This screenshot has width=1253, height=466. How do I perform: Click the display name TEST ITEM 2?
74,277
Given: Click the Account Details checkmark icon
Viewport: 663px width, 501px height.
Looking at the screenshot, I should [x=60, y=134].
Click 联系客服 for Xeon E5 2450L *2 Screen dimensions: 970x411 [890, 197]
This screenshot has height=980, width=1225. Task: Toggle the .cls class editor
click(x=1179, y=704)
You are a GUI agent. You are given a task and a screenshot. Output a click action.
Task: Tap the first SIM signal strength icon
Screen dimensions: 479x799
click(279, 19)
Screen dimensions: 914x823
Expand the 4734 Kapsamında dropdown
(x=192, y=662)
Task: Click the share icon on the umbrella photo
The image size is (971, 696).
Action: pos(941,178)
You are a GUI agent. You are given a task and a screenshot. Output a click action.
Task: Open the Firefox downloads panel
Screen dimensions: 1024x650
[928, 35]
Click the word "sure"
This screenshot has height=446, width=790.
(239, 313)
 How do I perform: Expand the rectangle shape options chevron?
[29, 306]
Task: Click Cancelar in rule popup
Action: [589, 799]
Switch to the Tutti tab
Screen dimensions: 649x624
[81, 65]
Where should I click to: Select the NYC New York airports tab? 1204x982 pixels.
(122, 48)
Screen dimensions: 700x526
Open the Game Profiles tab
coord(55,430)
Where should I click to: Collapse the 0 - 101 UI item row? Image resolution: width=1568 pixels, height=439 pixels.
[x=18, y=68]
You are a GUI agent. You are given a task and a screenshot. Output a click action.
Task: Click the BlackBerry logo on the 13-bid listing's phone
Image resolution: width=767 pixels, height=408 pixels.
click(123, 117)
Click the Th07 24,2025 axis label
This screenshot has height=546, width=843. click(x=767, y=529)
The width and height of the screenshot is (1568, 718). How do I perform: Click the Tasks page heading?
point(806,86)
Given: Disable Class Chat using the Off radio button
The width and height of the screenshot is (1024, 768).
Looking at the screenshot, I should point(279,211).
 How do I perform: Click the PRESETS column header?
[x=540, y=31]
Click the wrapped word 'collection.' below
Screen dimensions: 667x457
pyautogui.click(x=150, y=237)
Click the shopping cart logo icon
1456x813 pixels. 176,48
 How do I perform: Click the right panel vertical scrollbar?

#### Task instructions
Starting at the first line of the records, print each line exactly, stopping after the line that contains "Click 联系客服 for".

#### Reply
This screenshot has width=1253, height=466. How do I perform: Click the display name TEST ITEM 2?
74,277
Given: Click the Account Details checkmark icon
Viewport: 663px width, 501px height.
Looking at the screenshot, I should [x=60, y=134].
Click 联系客服 for Xeon E5 2450L *2 Screen dimensions: 970x411 [890, 197]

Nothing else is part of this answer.